Agenda littéraire

Murielle Jassinthe

Mon corps pour tout royaume

Murielle Jassinthe (Nunavut)

Myriam Sévigny — Murielle Jassinthe

Myriam Sévigny — Murielle Jassinthe

Myriam Sévigny (photographe et co-directrice artistique), Murielle Jassinthe (modèle et co-directrice artistique)
J’AI RACONTÉ à ce Nigérien

Comment mon corps se détériore

Attaqué par ce dont on se nourrit

Mon terreau porte à mon corps

Des morsures répétées

Font fuir mes jeunes années

Et je me fane à la seconde.

La blancheur de ma chevelure

Envahit mon âme ancestrale

Témoigne de l’empreinte du monde sur mon esprit

Pourtant mon visage d’une jeunesse intemporelle

Fait foi d’une passion toujours vive.

 

J’ai confessé à cet homme

Comment mon corps abdique son droit à la vie.

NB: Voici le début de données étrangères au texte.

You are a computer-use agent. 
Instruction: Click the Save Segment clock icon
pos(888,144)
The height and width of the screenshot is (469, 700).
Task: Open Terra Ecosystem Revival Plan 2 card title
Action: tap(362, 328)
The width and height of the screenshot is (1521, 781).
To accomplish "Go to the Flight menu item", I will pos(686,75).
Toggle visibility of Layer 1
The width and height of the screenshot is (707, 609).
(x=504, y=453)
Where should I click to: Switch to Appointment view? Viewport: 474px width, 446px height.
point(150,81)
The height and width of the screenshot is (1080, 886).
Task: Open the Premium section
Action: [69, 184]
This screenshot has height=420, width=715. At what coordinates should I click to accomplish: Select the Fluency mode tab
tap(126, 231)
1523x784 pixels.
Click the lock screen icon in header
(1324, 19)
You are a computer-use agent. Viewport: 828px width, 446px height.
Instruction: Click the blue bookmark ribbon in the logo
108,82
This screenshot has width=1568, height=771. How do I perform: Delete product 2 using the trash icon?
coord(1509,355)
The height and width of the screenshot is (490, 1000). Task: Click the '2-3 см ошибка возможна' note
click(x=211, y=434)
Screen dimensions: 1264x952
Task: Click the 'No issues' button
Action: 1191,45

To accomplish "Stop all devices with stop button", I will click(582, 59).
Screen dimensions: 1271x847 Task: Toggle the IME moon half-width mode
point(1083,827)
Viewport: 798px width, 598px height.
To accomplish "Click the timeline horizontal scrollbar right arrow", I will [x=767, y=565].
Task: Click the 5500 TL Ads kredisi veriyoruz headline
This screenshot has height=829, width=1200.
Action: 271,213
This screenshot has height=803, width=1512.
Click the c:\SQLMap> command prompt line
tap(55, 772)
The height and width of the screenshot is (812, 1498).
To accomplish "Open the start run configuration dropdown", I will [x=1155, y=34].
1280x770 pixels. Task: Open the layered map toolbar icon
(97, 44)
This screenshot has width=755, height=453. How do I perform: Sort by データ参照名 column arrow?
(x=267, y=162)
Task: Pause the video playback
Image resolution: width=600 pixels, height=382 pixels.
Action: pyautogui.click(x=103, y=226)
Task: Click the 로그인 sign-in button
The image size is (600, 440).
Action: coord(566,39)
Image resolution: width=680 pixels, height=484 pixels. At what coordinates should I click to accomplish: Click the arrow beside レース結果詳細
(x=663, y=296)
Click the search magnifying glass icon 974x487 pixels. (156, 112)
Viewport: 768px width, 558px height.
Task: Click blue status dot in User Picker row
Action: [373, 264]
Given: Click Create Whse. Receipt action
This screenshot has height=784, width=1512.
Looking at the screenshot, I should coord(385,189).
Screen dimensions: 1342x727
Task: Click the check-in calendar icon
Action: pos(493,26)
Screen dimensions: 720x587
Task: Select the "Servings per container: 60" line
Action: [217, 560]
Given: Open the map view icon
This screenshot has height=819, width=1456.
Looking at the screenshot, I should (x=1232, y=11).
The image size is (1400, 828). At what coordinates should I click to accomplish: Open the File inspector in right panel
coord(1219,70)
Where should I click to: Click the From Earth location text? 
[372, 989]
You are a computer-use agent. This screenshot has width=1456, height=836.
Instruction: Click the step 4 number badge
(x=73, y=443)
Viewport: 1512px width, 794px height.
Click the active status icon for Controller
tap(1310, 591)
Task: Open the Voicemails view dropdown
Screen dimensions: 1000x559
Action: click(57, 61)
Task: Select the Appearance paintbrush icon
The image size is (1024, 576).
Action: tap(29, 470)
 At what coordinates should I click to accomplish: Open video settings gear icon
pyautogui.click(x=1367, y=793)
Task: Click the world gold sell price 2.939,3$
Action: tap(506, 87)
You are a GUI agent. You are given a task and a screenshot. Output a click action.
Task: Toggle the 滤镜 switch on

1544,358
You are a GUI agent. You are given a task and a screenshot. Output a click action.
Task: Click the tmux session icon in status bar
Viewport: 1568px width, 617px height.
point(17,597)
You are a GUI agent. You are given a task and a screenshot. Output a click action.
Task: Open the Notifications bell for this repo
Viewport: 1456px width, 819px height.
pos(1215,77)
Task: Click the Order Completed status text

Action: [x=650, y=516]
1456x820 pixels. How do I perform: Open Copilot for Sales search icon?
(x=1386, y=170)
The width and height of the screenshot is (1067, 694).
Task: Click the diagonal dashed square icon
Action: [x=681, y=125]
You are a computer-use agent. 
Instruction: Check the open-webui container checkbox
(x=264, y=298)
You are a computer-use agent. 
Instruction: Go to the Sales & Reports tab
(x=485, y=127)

Paniqué, d’un ton qui laissait transparaitre

Comme une évidence

Il m’a dit “You need to go back home!”

Retourner chez moi, quand chez moi c’est ici…

Je ne savais comment le rassurer

Je me suis tue

Murielle Jassinthe, née à Québec, fille de…

 

Longtemps mes racines se sont arrêtées à « fille de… ».

 

Les matons du quotidien m’attendent à la frontière

Je suis lasse de me faire demander ma carte de résidence

Je marche dans les rues qui ont vu dévaler mon enfance

Mon passeport en main

J’ai appris à prendre l’accent qu’il faut

Pour prouver mon droit à l’existence

Sur cette terre natale d’ancêtres qui ne sont pas miens

J’ai appris à rouler mes « rrrrrrr »

Lorsqu’on ferme les yeux 

C’est sur la langue que se prouve la valeur.

 

J’ai appris à pratiquer la magie noire

Pour soulager l’inquiétude de ceux 

Qui tiennent bien fort leur sac à main en changeant de trottoir

Qui épient les voleurs à l’étalage, font crier leur gyrophare

Qui m’enseignent, qui m’engagent et oublient mon CV 

Aussitôt, après m’avoir engagée

Dont la seule promotion est attente de perfection

Qui s’arrogent le droit d’user de mots en « N »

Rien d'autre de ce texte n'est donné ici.